Saved entries:

=== Begin Enclosure ===

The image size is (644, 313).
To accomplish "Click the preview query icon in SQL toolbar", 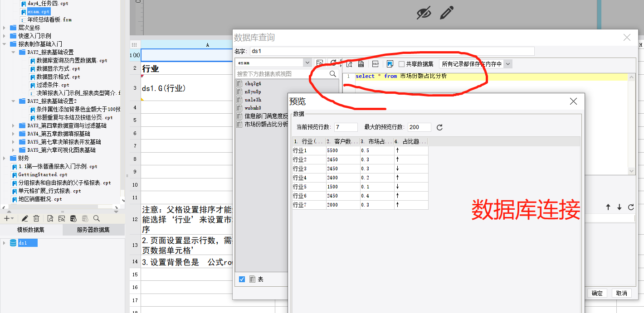I will tap(349, 64).
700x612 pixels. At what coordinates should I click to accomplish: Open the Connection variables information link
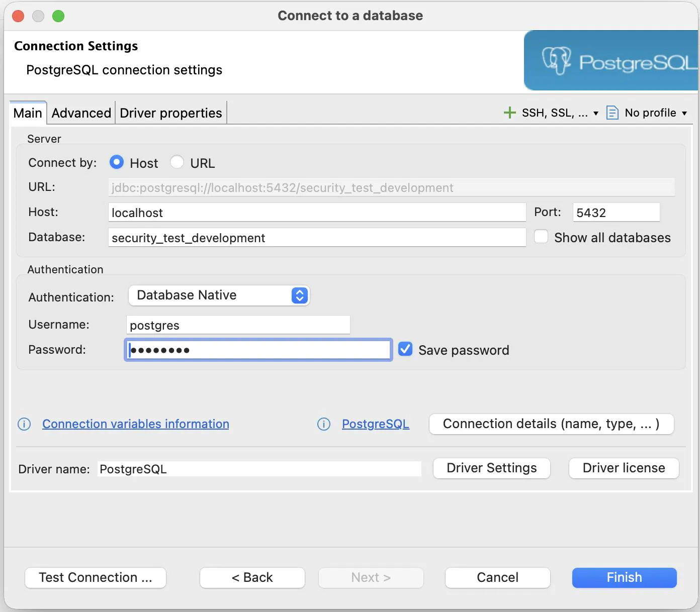[136, 424]
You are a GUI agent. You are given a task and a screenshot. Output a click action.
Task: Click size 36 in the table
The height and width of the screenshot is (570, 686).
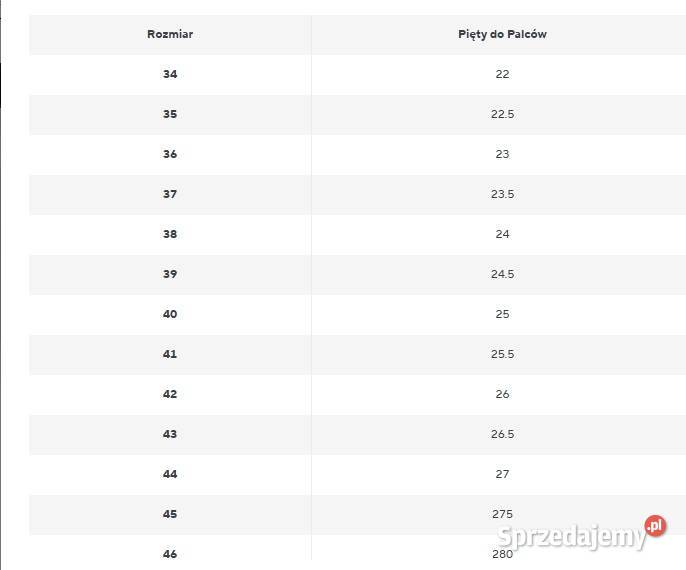pyautogui.click(x=170, y=154)
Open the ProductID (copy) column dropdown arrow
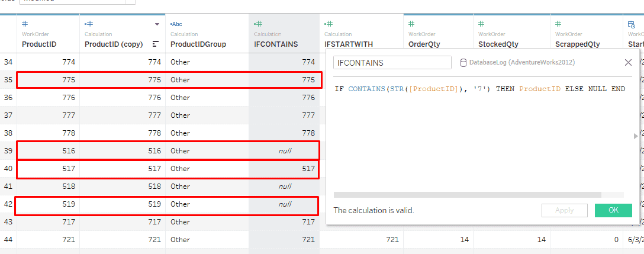The width and height of the screenshot is (644, 254). tap(157, 24)
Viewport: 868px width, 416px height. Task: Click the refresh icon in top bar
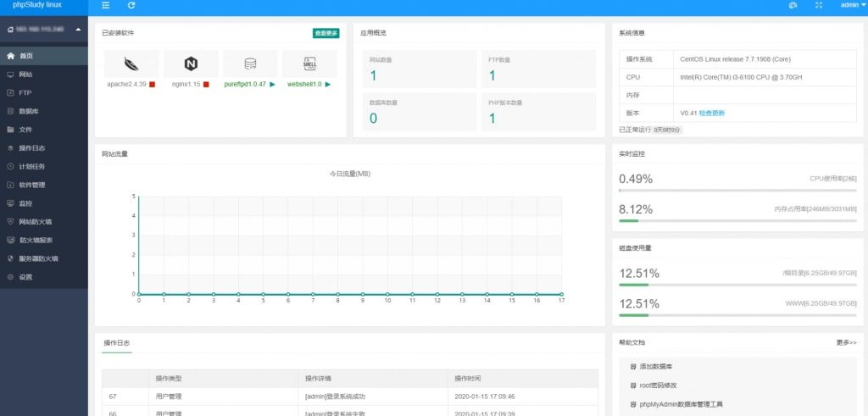click(131, 5)
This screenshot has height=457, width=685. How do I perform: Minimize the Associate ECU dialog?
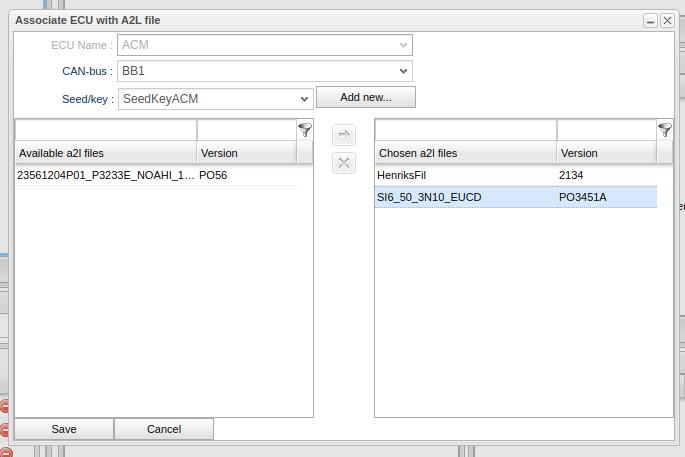[x=650, y=20]
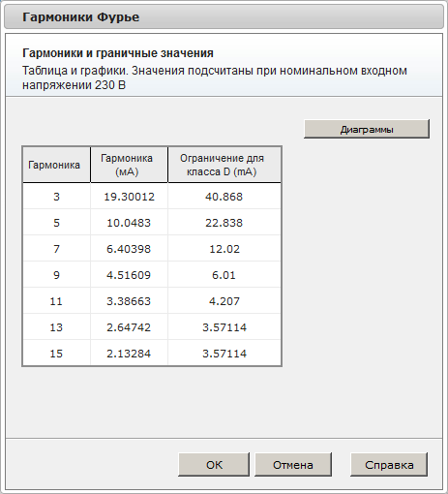Click the limit value 12.02
Screen dimensions: 448x494
click(224, 249)
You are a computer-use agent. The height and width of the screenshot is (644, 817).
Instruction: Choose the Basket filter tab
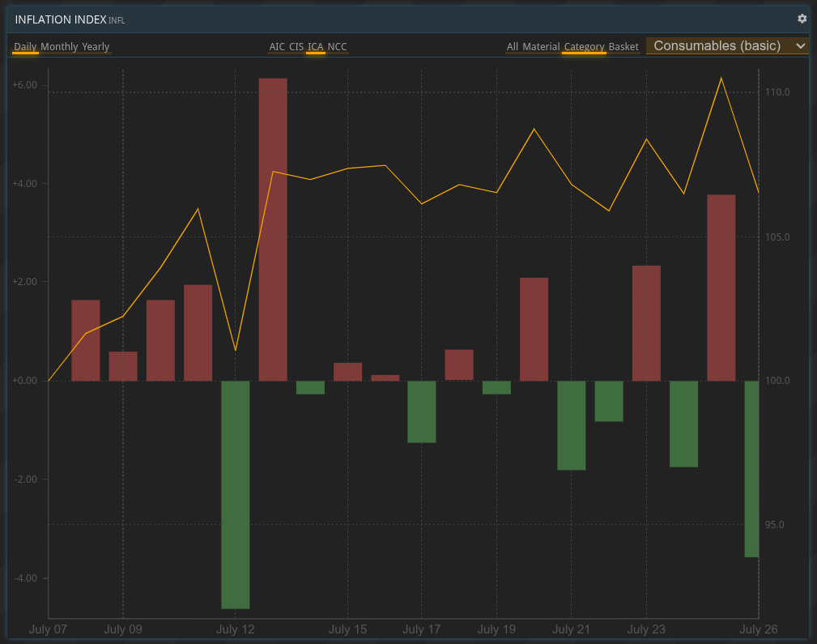tap(623, 46)
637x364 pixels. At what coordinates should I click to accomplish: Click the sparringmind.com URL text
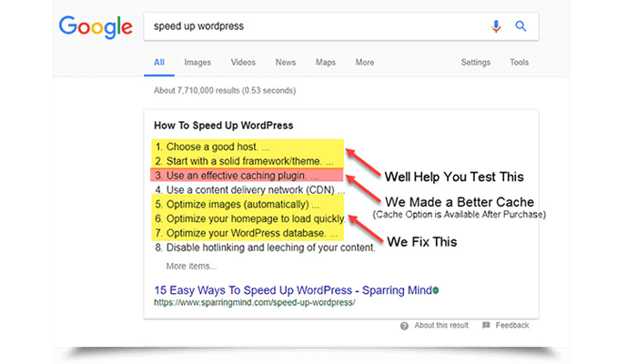click(255, 303)
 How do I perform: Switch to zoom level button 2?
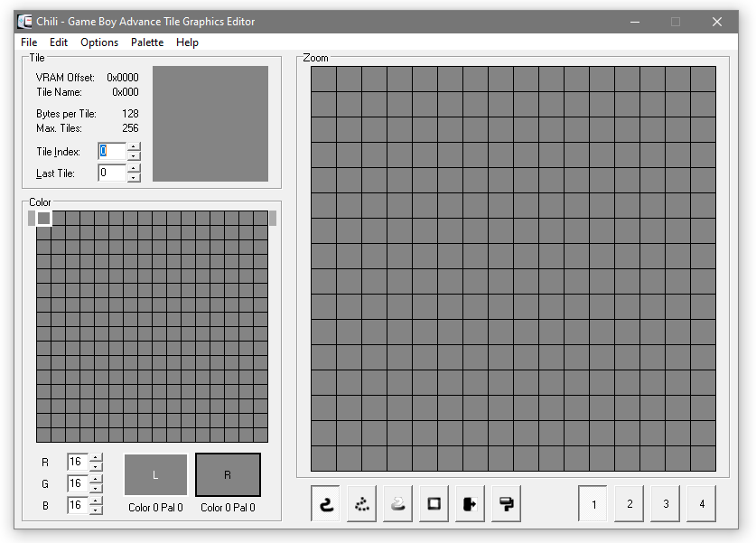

=== End Enclosure ===

Please output an exact repetition of the lines from the line containing "You are a GUI" to the end of the records, both included, with no pictures and no additional text.

RESULT OF THE EXERCISE:
You are a GUI agent. You are given a task and a screenshot. Output a click action.
Task: Click size 36 in the table
The height and width of the screenshot is (570, 686).
pyautogui.click(x=170, y=154)
Open the ProductID (copy) column dropdown arrow
The width and height of the screenshot is (644, 254). tap(157, 24)
Viewport: 868px width, 416px height. Task: Click the refresh icon in top bar
click(131, 5)
This screenshot has height=457, width=685. How do I perform: Minimize the Associate ECU dialog?
[x=650, y=20]
Click the limit value 12.02
Screen dimensions: 448x494
click(224, 249)
You are a computer-use agent. The height and width of the screenshot is (644, 817).
Instruction: Choose the Basket filter tab
tap(623, 46)
637x364 pixels. At what coordinates should I click to accomplish: Click the sparringmind.com URL text
click(255, 303)
 How do I perform: Switch to zoom level button 2?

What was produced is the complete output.